Nietzsche war ein wichtiger Stichwortgeber, Thomas Mann schrieb mit seinen „Buddenbrooks“ 1901 eine epische Verfallsgeschichte. Zuvor frönten schon Joris-Karl Huysmans mit „Gegen den Strich“ (1884) und Oscar Wilde mit „Das Bildnis des Dorian Gray“ (1891) hemmungslos der Dekadenz. Die Welt war im Wandel und das auch jenseits des Atlantik. Der Hauptvertreter des Fin de Siècle war hier der Schriftsteller, Lyriker und Journalist Stephen Crane, einer der großen Klassiker der amerikanischen Literatur und gleichzeitig einer ihrer wohl bekanntesten Unbekannten.
Dem amerikanischen Romancier Paul Auster zufolge war Stephen Crane, „für seine Zeit so radikal, dass man ihn heute als ersten amerikanischen Vertreter der Moderne betrachten kann, als den Mann, der unseren Blick auf die Welt durch die Linse des geschriebenen Worts von Grund auf verändert hat.“ Das klingt sehr volltönig, doch hat sich Auster jahrelang ins Werk Cranes vertieft und eine monumentale Biografie des 1871 geborenen Sohns strenggläubiger Methodisten geschrieben. „In Flammen“ enthält überdies gründliche und anregende Analysen seiner Romane, Erzählungen, Gedichte und sonstigen Schriften.
Er hat unseren Blick auf die Welt durch die Linse des geschriebenen Worts von Grund auf verändert.
Paul Auster über Stephen Crane
Cranes berühmtestes Werk – und in den USA Schulliteratur – ist der Bestseller „Die rote Tapferkeitsmedaille“, der den amerikanischen Bürgerkrieg aus der Perspektive einfacher Soldaten schildert, von ihren Empfindungen und Nöten spricht und zudem den militärischen Ehrbegriff der Kriegsparteien grundlegend in Frage stellt.

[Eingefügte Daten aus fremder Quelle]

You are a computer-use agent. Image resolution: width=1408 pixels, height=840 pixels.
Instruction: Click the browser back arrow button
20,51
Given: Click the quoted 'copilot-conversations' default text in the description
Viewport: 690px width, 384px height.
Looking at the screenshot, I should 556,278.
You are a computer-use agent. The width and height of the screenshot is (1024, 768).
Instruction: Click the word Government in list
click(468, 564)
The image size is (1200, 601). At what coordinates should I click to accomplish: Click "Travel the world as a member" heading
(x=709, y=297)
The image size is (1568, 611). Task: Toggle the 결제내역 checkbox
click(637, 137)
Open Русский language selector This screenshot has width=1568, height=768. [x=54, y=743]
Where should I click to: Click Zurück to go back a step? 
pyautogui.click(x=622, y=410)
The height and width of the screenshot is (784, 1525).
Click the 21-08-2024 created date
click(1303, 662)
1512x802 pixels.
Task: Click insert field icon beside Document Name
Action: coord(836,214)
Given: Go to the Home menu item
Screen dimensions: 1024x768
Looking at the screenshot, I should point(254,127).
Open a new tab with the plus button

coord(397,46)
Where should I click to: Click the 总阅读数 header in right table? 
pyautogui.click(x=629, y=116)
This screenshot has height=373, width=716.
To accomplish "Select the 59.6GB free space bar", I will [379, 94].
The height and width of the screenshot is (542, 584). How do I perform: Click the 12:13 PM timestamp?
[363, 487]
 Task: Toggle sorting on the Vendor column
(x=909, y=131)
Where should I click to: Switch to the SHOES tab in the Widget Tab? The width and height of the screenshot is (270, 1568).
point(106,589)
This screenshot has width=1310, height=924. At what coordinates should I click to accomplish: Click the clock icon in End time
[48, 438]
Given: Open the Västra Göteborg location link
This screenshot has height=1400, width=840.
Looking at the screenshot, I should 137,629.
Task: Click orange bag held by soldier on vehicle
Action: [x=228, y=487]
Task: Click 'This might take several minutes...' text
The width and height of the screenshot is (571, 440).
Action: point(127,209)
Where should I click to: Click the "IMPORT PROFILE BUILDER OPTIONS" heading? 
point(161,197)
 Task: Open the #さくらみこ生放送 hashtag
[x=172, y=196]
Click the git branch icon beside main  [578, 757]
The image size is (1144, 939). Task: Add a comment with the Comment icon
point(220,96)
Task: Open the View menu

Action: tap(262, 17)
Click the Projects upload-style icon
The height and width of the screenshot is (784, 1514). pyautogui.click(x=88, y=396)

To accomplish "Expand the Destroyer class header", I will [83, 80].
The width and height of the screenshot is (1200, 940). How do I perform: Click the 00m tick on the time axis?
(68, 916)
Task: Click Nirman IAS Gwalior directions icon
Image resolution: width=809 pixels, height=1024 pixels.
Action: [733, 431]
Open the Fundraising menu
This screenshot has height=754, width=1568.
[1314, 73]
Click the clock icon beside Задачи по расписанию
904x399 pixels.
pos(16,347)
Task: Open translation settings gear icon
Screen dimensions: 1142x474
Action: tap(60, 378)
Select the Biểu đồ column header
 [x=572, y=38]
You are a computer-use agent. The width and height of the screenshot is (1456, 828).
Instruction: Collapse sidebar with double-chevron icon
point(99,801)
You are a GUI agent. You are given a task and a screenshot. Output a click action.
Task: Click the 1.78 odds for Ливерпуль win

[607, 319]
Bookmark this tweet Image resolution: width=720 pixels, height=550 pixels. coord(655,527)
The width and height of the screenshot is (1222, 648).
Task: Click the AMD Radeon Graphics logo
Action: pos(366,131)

Crane, der nie Soldat war, schrieb den Roman im Alter vo 22 Jahren. Eigene Erfahrungen sammelte er erst später, als Berichterstatter etwa im Türkisch-Griechischen Krieg.
Damit spricht er jeder Forderung nach Authentizität Hohn, wie sie heute bisweilen erhoben wird. Was an Crane, der allerdings die Slums, die in anderen Texten vorkommen, genauestens kannte, besticht, ist die Unmittelbarkeit seiner Prosa. Deren Plastizität entfaltet in einer Zeit, in der das Medium Film gerade entdeckt wird, eine mitreißende filmische Wirkung. Cranes späterer Freund Joseph Conrad bewundert die „bildhafte Einfachheit“ seiner Sprache.
Es fügt sich wunderbar, dass sich der Pendragon Verlag seit einigen Jahren einer neuen Edition der Werke Cranes widmet. Bereits erschienen sind neben „Die rote Tapferkeitsmedaille“ die Erzählbände „Die tristen Tage von Coney Island“, „Geschichten eines New Yorker Künstlers“ – inklusive dem meisterhaften, schonungslosen und erschütternden Kurzroman „Maggie, ein Mädchen von der Straße“, der einen Emile Zola ziemlich alt aussehen lässt – und zuletzt „Das Monster und andere Geschichten“. Dieser Band enthält die 1897 entstandene Novelle „Das Monster“, deren komplexe Darstellung der Auswüchse des amerikanischen Rassismus – im Norden, nicht in den Südstaaten – schlicht überwältigt.
An Drastik lässt es Crane nicht mangeln. Er erzählt von einem Brand, aus dem der schwarze Angestellte Henry Johnson, tragischer Held der Geschichte, den Sohn seines Arbeitgebers rettet und dabei buchstäblich das Gesicht verliert.
Aber nicht nur der radikale Inhalt beeindruckt, sondern auch die fragmentarische Erzählweise, die den seinerzeit gängigen Realismus und Naturalismus weit hinter sich lässt und die literarische Moderne vorwegnimmt, zu deren Protagonisten neben Gertrude Stein, Djuna Barnes, John Dos Passos und William Faulkner auch Ernest Hemingway zählt, einer der literarischen Erben des an Tuberkulose erkrankten und im Jahr 1900 mit 28 Jahren viel zu früh verstorbenen Genies.